We recently created a new site to centralize information about our open source libraries. You can find it here: http://opensource.janestreet.com. If nothing else, it’s a good place to get links to our API docs.

If you have thoughts about how we can make these resources more useful, we’d be glad to hear about it!

y

12 Likes
#2

Nice looking and quick :smiley:

Why is ‘core’ a higher level tier as ‘base’?
Quite confusing naming, imho.

Thy

#3

The bottom of janestreet.com has a “Code Library” link that points to https://janestreet.github.io/, but it looks like that page is either being deprecated in favor of this new site or perhaps is just out of date. It might be good to either replace that link, or add a link to this new site, depending.

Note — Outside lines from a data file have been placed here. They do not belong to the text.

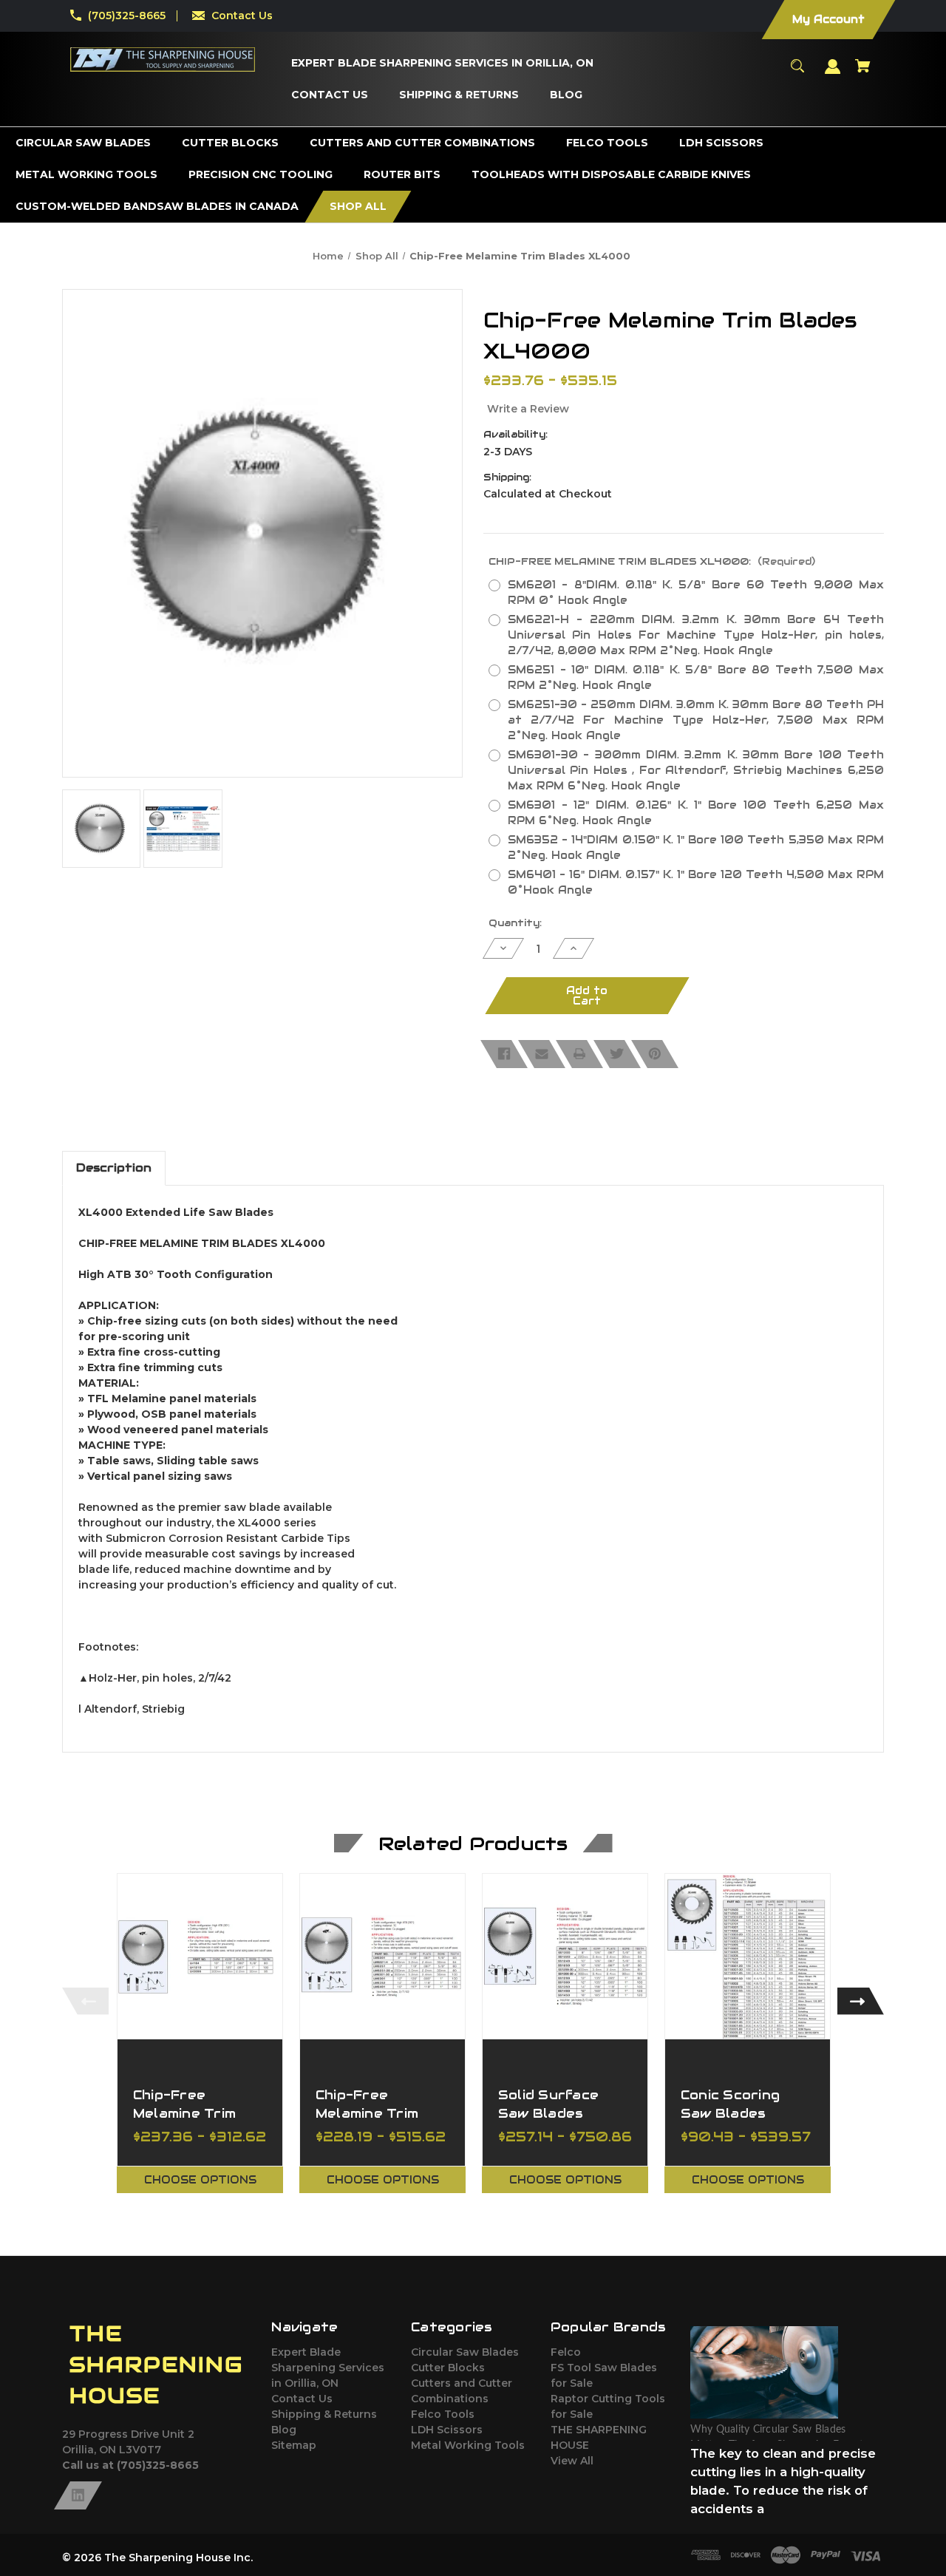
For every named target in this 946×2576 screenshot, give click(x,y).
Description (114, 1167)
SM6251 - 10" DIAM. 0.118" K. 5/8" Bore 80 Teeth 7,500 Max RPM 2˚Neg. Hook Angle (696, 677)
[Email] (541, 1054)
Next (860, 2001)
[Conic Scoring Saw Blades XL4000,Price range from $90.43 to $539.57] (747, 1956)
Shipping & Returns (324, 2414)
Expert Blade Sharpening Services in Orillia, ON (327, 2367)
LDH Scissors (447, 2429)
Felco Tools (442, 2414)
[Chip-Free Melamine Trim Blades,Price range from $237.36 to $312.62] (200, 1956)
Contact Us (242, 15)
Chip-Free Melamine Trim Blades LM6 (367, 2113)
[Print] (579, 1054)
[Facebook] (504, 1054)
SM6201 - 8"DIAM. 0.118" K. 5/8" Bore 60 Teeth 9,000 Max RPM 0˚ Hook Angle (696, 592)
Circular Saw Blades (465, 2352)
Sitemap (293, 2445)
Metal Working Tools (468, 2445)
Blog (283, 2429)
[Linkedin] (78, 2495)
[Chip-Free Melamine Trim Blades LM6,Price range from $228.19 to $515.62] (382, 1956)
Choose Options (200, 2179)
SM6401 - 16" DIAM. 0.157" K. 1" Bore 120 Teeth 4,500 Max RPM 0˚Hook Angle (696, 882)
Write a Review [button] (528, 408)
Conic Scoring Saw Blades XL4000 (730, 2113)
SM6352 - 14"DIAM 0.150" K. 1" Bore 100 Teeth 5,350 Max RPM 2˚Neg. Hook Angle (696, 847)
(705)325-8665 (127, 15)
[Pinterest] (654, 1054)
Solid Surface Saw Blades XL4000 (548, 2113)
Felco (566, 2352)
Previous (85, 2001)
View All (572, 2460)
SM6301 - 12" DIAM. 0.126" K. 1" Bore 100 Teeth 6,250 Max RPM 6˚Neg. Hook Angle (696, 812)
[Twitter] (617, 1054)
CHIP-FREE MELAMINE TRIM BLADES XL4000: (652, 561)
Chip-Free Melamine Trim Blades (184, 2113)
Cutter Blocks (448, 2367)
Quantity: (515, 923)
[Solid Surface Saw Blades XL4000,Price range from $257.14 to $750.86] (565, 1956)
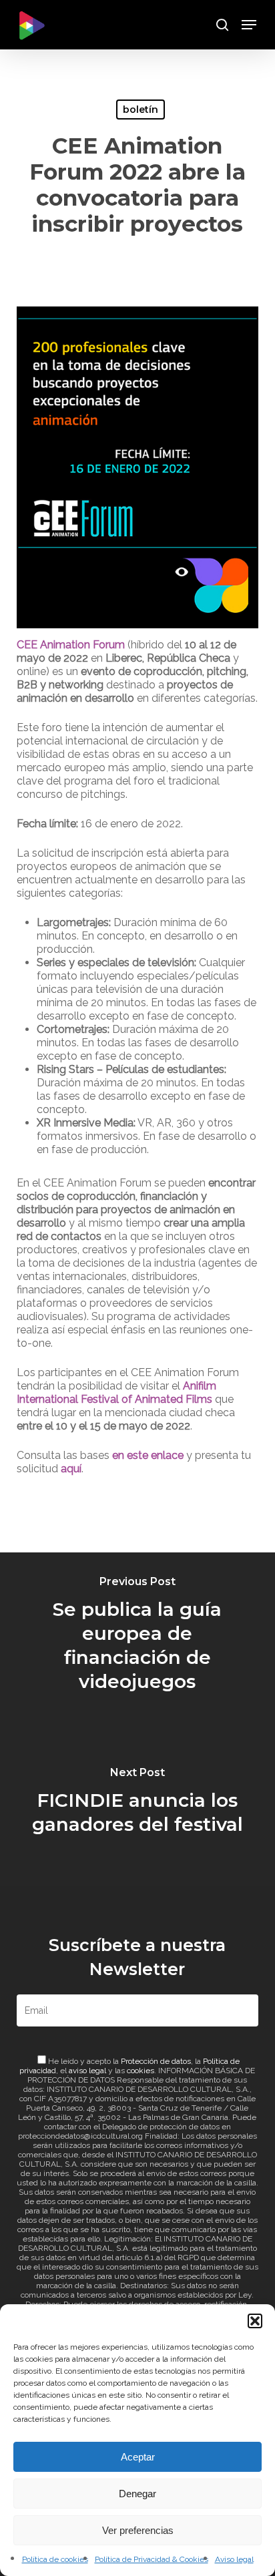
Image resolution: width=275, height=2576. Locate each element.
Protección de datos (156, 2061)
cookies (140, 2070)
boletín (140, 109)
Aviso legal (234, 2559)
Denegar (137, 2493)
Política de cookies (55, 2559)
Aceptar (138, 2456)
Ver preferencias (138, 2530)
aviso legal (87, 2070)
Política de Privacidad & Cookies (151, 2559)
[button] (255, 2321)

It would be nice to have some way of navigating to different versions of the documentation. So far as I can tell, if I go to https://opensource.janestreet.com/base/ and click the “API Docs link” there is no sequence of links I can click that will get me to an earlier version of the library. I either have to guess the URL scheme or chop the URL down to https://ocaml.janestreet.com/ocaml-core/ and navigate from there. Possibly this is a limitation of the documentation generator.

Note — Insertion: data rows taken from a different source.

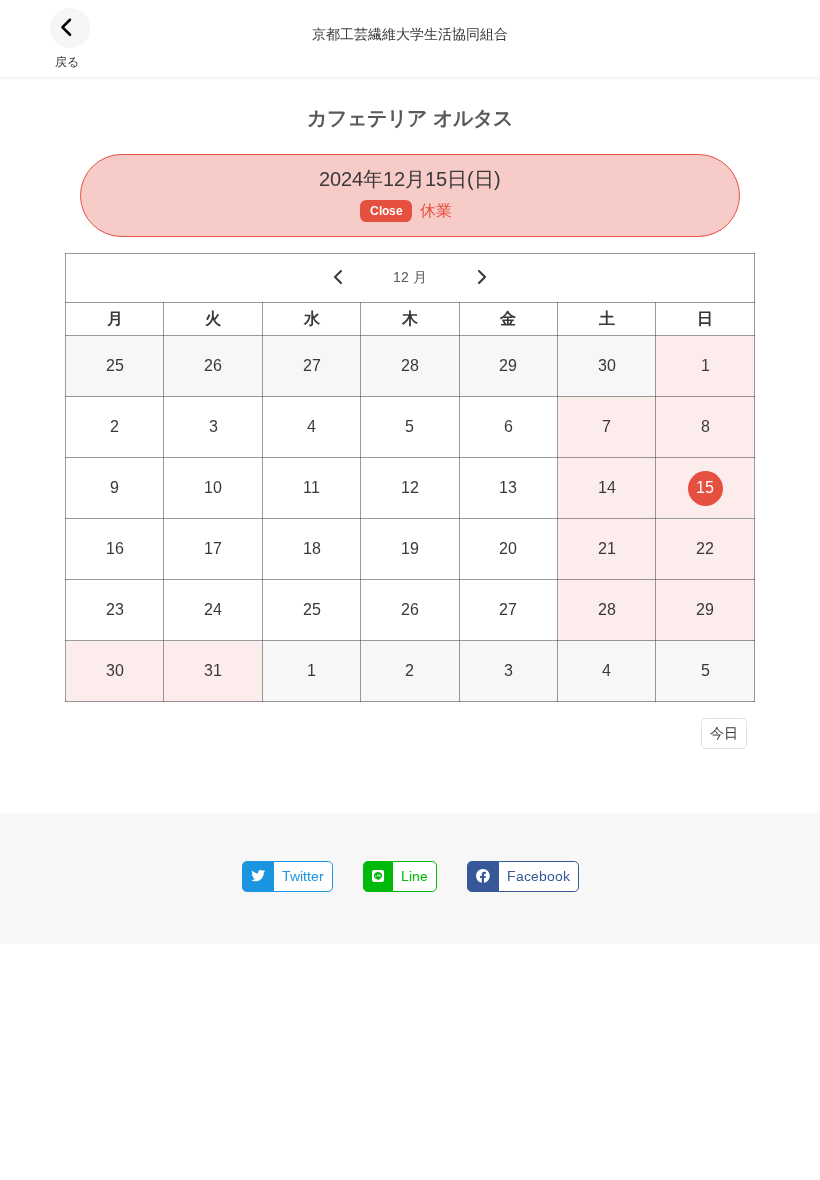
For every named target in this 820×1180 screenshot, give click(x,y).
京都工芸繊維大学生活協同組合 (410, 34)
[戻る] (70, 28)
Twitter (303, 876)
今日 (724, 733)
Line (414, 876)
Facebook (538, 876)
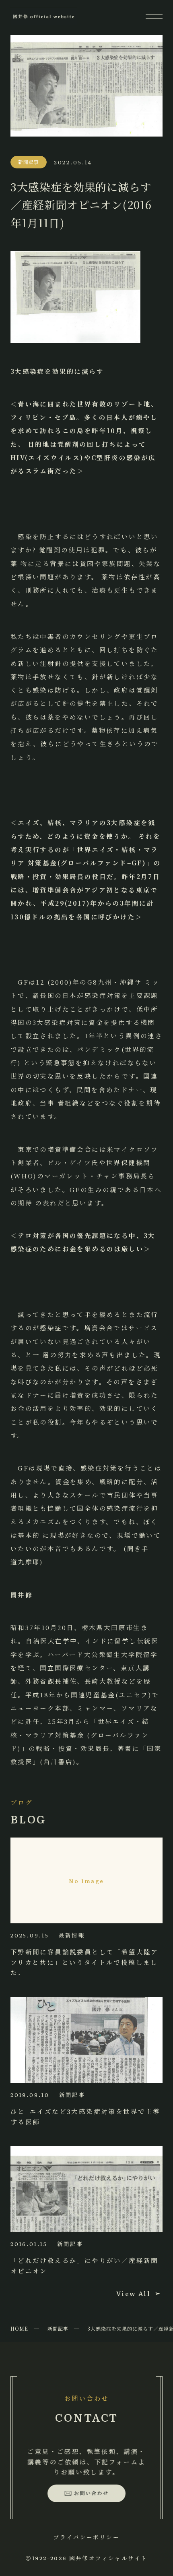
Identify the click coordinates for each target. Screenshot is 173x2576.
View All (133, 2293)
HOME (19, 2328)
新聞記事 (57, 2328)
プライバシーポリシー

In a similar vein, it maybe would be useful for the documentation page itself to have a link to the changelog.

#4

Good suggestions. Thanks! We’ll take a look at those.

y

#5

On documentation: I would suggest that looking at the sort of official documentation one finds for the Python and Ruby would be a good model for documentation in OCaml. Not only is the layout often clearer, and the information more easily found, but it’s also much more nicely formatted. The latter is surprisingly important — the difference that mere reformatting has made to the Coq documentation between Coq 8.7 and Coq 8.8 (which now uses Sphinx) is remarkable. You would not think this would make such a difference in readability, but it does.

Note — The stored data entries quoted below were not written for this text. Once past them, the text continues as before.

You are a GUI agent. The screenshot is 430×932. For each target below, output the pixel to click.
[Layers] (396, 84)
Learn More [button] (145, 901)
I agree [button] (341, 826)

It would be wonderful if the documentation for Core and Base were to eventually look more like, say, this: https://ruby-doc.org/core-2.5.0/String.html or like this: https://docs.python.org/3/library/decimal.html

#6

Oh, and btw, although I understand why there’s a complicated set of module relationships in things like Base and Core, it would be nice if the documentation shielded the reader from that information more, so that if you wanted to look up how something worked you didn’t have to hunt around to figure out where it actually was implemented but could just look in one place.